(Given task):
Print all of the material below word for word, keeping every line unchanged.

____ Source material

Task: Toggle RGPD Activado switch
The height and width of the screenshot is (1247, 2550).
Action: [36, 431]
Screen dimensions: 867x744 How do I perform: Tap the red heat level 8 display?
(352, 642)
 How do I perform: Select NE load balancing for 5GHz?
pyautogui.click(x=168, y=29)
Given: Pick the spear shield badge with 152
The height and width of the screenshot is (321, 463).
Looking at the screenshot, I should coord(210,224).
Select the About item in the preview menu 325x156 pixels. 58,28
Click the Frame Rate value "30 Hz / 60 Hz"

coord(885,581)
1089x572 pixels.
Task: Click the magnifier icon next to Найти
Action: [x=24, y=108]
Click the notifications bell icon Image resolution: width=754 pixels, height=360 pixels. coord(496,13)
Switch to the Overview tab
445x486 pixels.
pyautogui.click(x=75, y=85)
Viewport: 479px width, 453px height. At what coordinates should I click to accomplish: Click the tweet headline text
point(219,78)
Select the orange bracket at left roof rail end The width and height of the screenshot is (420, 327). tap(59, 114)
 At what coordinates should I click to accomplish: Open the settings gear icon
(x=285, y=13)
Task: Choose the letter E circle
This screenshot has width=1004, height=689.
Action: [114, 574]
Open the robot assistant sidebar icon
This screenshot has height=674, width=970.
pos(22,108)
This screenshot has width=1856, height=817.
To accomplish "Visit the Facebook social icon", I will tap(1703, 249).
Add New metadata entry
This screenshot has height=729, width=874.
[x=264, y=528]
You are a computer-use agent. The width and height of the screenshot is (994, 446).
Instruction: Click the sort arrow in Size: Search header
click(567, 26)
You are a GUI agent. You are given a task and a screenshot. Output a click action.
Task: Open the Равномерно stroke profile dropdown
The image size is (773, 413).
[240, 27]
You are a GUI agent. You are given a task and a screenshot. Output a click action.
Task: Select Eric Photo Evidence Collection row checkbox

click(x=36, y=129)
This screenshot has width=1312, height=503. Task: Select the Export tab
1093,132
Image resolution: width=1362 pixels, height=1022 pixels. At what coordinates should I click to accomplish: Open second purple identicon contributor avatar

________

(Expected output):
Task: Toggle RGPD Activado switch
The height and width of the screenshot is (1247, 2550).
Action: [36, 431]
Screen dimensions: 867x744 How do I perform: Tap the red heat level 8 display?
(352, 642)
 How do I perform: Select NE load balancing for 5GHz?
pyautogui.click(x=168, y=29)
Given: Pick the spear shield badge with 152
The height and width of the screenshot is (321, 463).
Looking at the screenshot, I should coord(210,224).
Select the About item in the preview menu 325x156 pixels. 58,28
Click the Frame Rate value "30 Hz / 60 Hz"

coord(885,581)
1089x572 pixels.
Task: Click the magnifier icon next to Найти
Action: [x=24, y=108]
Click the notifications bell icon Image resolution: width=754 pixels, height=360 pixels. coord(496,13)
Switch to the Overview tab
445x486 pixels.
pyautogui.click(x=75, y=85)
Viewport: 479px width, 453px height. At what coordinates should I click to accomplish: Click the tweet headline text
point(219,78)
Select the orange bracket at left roof rail end The width and height of the screenshot is (420, 327). tap(59, 114)
 At what coordinates should I click to accomplish: Open the settings gear icon
(x=285, y=13)
Task: Choose the letter E circle
This screenshot has width=1004, height=689.
Action: [114, 574]
Open the robot assistant sidebar icon
This screenshot has height=674, width=970.
pos(22,108)
This screenshot has width=1856, height=817.
To accomplish "Visit the Facebook social icon", I will tap(1703, 249).
Add New metadata entry
This screenshot has height=729, width=874.
[x=264, y=528]
You are a computer-use agent. The width and height of the screenshot is (994, 446).
Instruction: Click the sort arrow in Size: Search header
click(567, 26)
You are a GUI agent. You are given a task and a screenshot. Output a click action.
Task: Open the Равномерно stroke profile dropdown
The image size is (773, 413).
[240, 27]
You are a GUI agent. You are given a task and a screenshot. Output a click action.
Task: Select Eric Photo Evidence Collection row checkbox

click(x=36, y=129)
This screenshot has width=1312, height=503. Task: Select the Export tab
1093,132
Image resolution: width=1362 pixels, height=1022 pixels. At what coordinates should I click to accomplish: Open second purple identicon contributor avatar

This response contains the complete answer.